* _Supplied text_
Stern was speaking to the Senate Energy & Natural Resources Committee during one of four global-warming-related congressional hearings held last week.
A 1% GDP figure, Stern noted, is not "trivial" but "is the kind of cost we accommodate all the time—for example, through changes in exchange rates." Rich countries, he said, should lead the way, as they are responsible for most greenhouse gas emissions and have resources for technological solutions.
Stern appeared at the hearing with two other economists who quibbled with parts of his methodology but did not question his overall conclusions.
However, Sen. Pete V. Domenici (R-N.M.), the committee's ranking minority member, questioned elements of the report's economics, and he warned against "settling the issue here" in the U.S. without doing so in China and India. Both countries have growing economies and, like the U.S., are dependent on coal.
Stern noted that both countries are making new efforts to reduce CO2 emissions because they are becoming more aware of how strongly they will be affected by climate change. And both, he said, look to the U.S. for technological leadership.
China, Stern added, established a year ago a goal of reducing energy intensity by 25% over the next five years; the Bush Administration has a goal of reducing energy intensity by 18% by 2012.
Stern and Domenici joined in stressing the importance of human adaptation to climate change, since its impact cannot be prevented over the next two to three decades under the best of circumstances. Adaptation, Stern said, would cost tens of billion of dollars a year to developing countries alone.

* _Dataset extract_
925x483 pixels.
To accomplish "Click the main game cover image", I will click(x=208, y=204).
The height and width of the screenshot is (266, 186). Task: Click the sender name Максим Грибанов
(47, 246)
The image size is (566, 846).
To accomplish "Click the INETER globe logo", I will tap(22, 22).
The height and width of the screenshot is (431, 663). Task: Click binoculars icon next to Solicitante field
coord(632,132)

---

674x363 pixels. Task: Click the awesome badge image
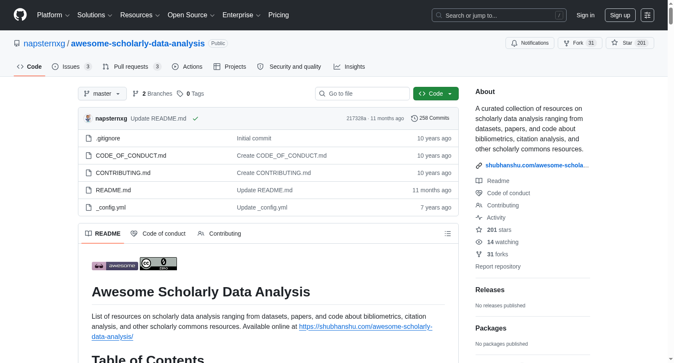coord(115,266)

* _Written task_
In the Senate hearing text, by how much did China aim to cut its energy intensity over five years?

* _Response_
By 25%.